» **WORK TO BE COMPLETED**: Write out the entries below as a JSON list of strings, one string per line, omitting blank lines.

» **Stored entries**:
▽
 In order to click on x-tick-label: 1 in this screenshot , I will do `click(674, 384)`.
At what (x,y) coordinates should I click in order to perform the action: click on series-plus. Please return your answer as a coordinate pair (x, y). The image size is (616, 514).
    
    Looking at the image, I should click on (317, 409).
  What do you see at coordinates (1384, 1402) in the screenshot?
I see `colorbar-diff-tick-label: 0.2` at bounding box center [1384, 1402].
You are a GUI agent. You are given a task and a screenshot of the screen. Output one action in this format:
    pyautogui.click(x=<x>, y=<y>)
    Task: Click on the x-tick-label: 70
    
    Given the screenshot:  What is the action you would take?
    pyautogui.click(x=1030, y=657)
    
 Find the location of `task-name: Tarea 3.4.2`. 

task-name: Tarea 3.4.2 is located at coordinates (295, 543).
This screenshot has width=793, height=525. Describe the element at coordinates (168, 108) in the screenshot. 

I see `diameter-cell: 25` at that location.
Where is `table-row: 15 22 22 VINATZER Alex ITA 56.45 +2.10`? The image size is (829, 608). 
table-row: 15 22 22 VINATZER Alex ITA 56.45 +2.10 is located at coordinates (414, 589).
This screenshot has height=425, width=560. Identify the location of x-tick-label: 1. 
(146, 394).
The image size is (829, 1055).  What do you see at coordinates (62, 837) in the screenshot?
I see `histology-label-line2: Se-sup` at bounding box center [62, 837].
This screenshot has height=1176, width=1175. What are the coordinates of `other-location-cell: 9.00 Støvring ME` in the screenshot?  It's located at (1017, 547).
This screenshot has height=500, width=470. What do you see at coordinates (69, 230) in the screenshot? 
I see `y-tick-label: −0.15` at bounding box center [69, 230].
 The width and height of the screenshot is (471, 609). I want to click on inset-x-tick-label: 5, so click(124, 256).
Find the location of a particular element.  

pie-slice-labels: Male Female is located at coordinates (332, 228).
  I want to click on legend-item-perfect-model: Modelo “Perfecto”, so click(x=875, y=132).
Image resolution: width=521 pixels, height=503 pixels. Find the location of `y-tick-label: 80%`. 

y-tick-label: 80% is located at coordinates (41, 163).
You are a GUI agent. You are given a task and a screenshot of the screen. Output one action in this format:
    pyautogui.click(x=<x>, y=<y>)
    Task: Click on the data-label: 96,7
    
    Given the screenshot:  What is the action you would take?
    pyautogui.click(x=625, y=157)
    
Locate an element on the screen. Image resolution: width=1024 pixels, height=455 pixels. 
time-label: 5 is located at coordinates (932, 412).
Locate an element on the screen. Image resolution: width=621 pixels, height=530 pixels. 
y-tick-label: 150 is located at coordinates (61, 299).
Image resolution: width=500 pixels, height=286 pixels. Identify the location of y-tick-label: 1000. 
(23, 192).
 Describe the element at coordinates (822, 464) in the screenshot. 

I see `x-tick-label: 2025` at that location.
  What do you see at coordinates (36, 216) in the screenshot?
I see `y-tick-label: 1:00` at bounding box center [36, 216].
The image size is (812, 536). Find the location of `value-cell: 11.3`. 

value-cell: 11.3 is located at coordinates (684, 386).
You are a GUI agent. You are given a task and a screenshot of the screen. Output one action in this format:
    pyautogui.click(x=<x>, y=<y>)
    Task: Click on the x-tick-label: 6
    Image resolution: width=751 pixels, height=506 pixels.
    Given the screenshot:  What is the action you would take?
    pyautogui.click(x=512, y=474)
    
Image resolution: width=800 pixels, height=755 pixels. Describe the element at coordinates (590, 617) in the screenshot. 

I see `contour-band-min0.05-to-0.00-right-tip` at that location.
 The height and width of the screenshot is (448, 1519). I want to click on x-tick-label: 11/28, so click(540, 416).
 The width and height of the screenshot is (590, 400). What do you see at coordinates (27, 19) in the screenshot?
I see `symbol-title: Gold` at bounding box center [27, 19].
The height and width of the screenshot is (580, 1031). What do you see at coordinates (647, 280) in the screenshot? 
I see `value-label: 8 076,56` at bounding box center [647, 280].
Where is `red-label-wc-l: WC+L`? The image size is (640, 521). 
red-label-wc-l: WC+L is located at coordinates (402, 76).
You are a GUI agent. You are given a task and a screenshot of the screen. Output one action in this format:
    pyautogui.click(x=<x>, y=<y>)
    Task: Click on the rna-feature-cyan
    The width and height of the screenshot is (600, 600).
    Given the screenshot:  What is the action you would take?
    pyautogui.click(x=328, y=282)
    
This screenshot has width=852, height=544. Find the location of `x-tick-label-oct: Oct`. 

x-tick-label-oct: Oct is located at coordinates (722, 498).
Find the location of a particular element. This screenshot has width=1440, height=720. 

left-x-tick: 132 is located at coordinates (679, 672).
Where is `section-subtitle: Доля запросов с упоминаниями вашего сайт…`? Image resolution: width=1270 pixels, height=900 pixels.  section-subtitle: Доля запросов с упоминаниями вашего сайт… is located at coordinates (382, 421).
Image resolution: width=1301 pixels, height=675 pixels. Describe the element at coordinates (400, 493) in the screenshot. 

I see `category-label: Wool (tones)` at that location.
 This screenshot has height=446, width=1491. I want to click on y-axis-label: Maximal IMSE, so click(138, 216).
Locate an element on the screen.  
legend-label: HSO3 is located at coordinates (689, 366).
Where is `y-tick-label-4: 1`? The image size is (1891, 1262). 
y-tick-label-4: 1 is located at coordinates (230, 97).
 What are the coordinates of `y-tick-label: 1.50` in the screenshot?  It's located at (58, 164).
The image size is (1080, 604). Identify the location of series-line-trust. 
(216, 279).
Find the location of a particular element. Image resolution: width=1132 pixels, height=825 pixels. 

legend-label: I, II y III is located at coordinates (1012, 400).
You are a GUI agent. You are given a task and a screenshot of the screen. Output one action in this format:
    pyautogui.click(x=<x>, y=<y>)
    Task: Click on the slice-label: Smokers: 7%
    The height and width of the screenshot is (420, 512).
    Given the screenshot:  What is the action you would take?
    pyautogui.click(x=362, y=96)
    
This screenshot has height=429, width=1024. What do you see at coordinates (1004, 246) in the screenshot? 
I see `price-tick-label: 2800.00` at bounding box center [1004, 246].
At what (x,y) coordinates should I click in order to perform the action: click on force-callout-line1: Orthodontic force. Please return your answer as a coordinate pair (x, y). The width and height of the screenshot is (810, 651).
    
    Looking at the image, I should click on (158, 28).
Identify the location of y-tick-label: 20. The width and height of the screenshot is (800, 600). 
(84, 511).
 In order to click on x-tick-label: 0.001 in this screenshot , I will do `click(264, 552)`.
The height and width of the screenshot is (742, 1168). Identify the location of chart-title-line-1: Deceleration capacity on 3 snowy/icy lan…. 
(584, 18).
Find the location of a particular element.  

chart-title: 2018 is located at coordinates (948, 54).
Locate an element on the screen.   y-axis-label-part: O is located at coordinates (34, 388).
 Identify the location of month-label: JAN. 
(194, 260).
△
» **OUTPUT FOR THIS TASK**:
[
  " In order to click on x-tick-label: 1 in this screenshot , I will do `click(674, 384)`.",
  "At what (x,y) coordinates should I click in order to perform the action: click on series-plus. Please return your answer as a coordinate pair (x, y). The image size is (616, 514).",
  "    Looking at the image, I should click on (317, 409).",
  "  What do you see at coordinates (1384, 1402) in the screenshot?",
  "I see `colorbar-diff-tick-label: 0.2` at bounding box center [1384, 1402].",
  "You are a GUI agent. You are given a task and a screenshot of the screen. Output one action in this format:",
  "    pyautogui.click(x=<x>, y=<y>)",
  "    Task: Click on the x-tick-label: 70",
  "    Given the screenshot:  What is the action you would take?",
  "    pyautogui.click(x=1030, y=657)",
  " Find the location of `task-name: Tarea 3.4.2`. ",
  "task-name: Tarea 3.4.2 is located at coordinates (295, 543).",
  "This screenshot has width=793, height=525. Describe the element at coordinates (168, 108) in the screenshot. ",
  "I see `diameter-cell: 25` at that location.",
  "Where is `table-row: 15 22 22 VINATZER Alex ITA 56.45 +2.10`? The image size is (829, 608). ",
  "table-row: 15 22 22 VINATZER Alex ITA 56.45 +2.10 is located at coordinates (414, 589).",
  "This screenshot has height=425, width=560. Identify the location of x-tick-label: 1. ",
  "(146, 394).",
  "The image size is (829, 1055).  What do you see at coordinates (62, 837) in the screenshot?",
  "I see `histology-label-line2: Se-sup` at bounding box center [62, 837].",
  "This screenshot has height=1176, width=1175. What are the coordinates of `other-location-cell: 9.00 Støvring ME` in the screenshot?  It's located at (1017, 547).",
  "This screenshot has height=500, width=470. What do you see at coordinates (69, 230) in the screenshot? ",
  "I see `y-tick-label: −0.15` at bounding box center [69, 230].",
  " The width and height of the screenshot is (471, 609). I want to click on inset-x-tick-label: 5, so click(124, 256).",
  "Find the location of a particular element.  ",
  "pie-slice-labels: Male Female is located at coordinates (332, 228).",
  "  I want to click on legend-item-perfect-model: Modelo “Perfecto”, so click(x=875, y=132).",
  "Image resolution: width=521 pixels, height=503 pixels. Find the location of `y-tick-label: 80%`. ",
  "y-tick-label: 80% is located at coordinates (41, 163).",
  "You are a GUI agent. You are given a task and a screenshot of the screen. Output one action in this format:",
  "    pyautogui.click(x=<x>, y=<y>)",
  "    Task: Click on the data-label: 96,7",
  "    Given the screenshot:  What is the action you would take?",
  "    pyautogui.click(x=625, y=157)",
  "Locate an element on the screen. Image resolution: width=1024 pixels, height=455 pixels. ",
  "time-label: 5 is located at coordinates (932, 412).",
  "Locate an element on the screen. Image resolution: width=621 pixels, height=530 pixels. ",
  "y-tick-label: 150 is located at coordinates (61, 299).",
  "Image resolution: width=500 pixels, height=286 pixels. Identify the location of y-tick-label: 1000. ",
  "(23, 192).",
  " Describe the element at coordinates (822, 464) in the screenshot. ",
  "I see `x-tick-label: 2025` at that location.",
  "  What do you see at coordinates (36, 216) in the screenshot?",
  "I see `y-tick-label: 1:00` at bounding box center [36, 216].",
  "The image size is (812, 536). Find the location of `value-cell: 11.3`. ",
  "value-cell: 11.3 is located at coordinates (684, 386).",
  "You are a GUI agent. You are given a task and a screenshot of the screen. Output one action in this format:",
  "    pyautogui.click(x=<x>, y=<y>)",
  "    Task: Click on the x-tick-label: 6",
  "    Image resolution: width=751 pixels, height=506 pixels.",
  "    Given the screenshot:  What is the action you would take?",
  "    pyautogui.click(x=512, y=474)",
  "Image resolution: width=800 pixels, height=755 pixels. Describe the element at coordinates (590, 617) in the screenshot. ",
  "I see `contour-band-min0.05-to-0.00-right-tip` at that location.",
  " The height and width of the screenshot is (448, 1519). I want to click on x-tick-label: 11/28, so click(540, 416).",
  " The width and height of the screenshot is (590, 400). What do you see at coordinates (27, 19) in the screenshot?",
  "I see `symbol-title: Gold` at bounding box center [27, 19].",
  "The height and width of the screenshot is (580, 1031). What do you see at coordinates (647, 280) in the screenshot? ",
  "I see `value-label: 8 076,56` at bounding box center [647, 280].",
  "Where is `red-label-wc-l: WC+L`? The image size is (640, 521). ",
  "red-label-wc-l: WC+L is located at coordinates (402, 76).",
  "You are a GUI agent. You are given a task and a screenshot of the screen. Output one action in this format:",
  "    pyautogui.click(x=<x>, y=<y>)",
  "    Task: Click on the rna-feature-cyan",
  "    The width and height of the screenshot is (600, 600).",
  "    Given the screenshot:  What is the action you would take?",
  "    pyautogui.click(x=328, y=282)",
  "This screenshot has width=852, height=544. Find the location of `x-tick-label-oct: Oct`. ",
  "x-tick-label-oct: Oct is located at coordinates (722, 498).",
  "Find the location of a particular element. This screenshot has width=1440, height=720. ",
  "left-x-tick: 132 is located at coordinates (679, 672).",
  "Where is `section-subtitle: Доля запросов с упоминаниями вашего сайт…`? Image resolution: width=1270 pixels, height=900 pixels.  section-subtitle: Доля запросов с упоминаниями вашего сайт… is located at coordinates (382, 421).",
  "Image resolution: width=1301 pixels, height=675 pixels. Describe the element at coordinates (400, 493) in the screenshot. ",
  "I see `category-label: Wool (tones)` at that location.",
  " This screenshot has height=446, width=1491. I want to click on y-axis-label: Maximal IMSE, so click(138, 216).",
  "Locate an element on the screen.  ",
  "legend-label: HSO3 is located at coordinates (689, 366).",
  "Where is `y-tick-label-4: 1`? The image size is (1891, 1262). ",
  "y-tick-label-4: 1 is located at coordinates (230, 97).",
  " What are the coordinates of `y-tick-label: 1.50` in the screenshot?  It's located at (58, 164).",
  "The image size is (1080, 604). Identify the location of series-line-trust. ",
  "(216, 279).",
  "Find the location of a particular element. Image resolution: width=1132 pixels, height=825 pixels. ",
  "legend-label: I, II y III is located at coordinates (1012, 400).",
  "You are a GUI agent. You are given a task and a screenshot of the screen. Output one action in this format:",
  "    pyautogui.click(x=<x>, y=<y>)",
  "    Task: Click on the slice-label: Smokers: 7%",
  "    The height and width of the screenshot is (420, 512).",
  "    Given the screenshot:  What is the action you would take?",
  "    pyautogui.click(x=362, y=96)",
  "This screenshot has height=429, width=1024. What do you see at coordinates (1004, 246) in the screenshot? ",
  "I see `price-tick-label: 2800.00` at bounding box center [1004, 246].",
  "At what (x,y) coordinates should I click in order to perform the action: click on force-callout-line1: Orthodontic force. Please return your answer as a coordinate pair (x, y). The width and height of the screenshot is (810, 651).",
  "    Looking at the image, I should click on (158, 28).",
  "Identify the location of y-tick-label: 20. The width and height of the screenshot is (800, 600). ",
  "(84, 511).",
  " In order to click on x-tick-label: 0.001 in this screenshot , I will do `click(264, 552)`.",
  "The height and width of the screenshot is (742, 1168). Identify the location of chart-title-line-1: Deceleration capacity on 3 snowy/icy lan…. ",
  "(584, 18).",
  "Find the location of a particular element.  ",
  "chart-title: 2018 is located at coordinates (948, 54).",
  "Locate an element on the screen.   y-axis-label-part: O is located at coordinates (34, 388).",
  " Identify the location of month-label: JAN. ",
  "(194, 260)."
]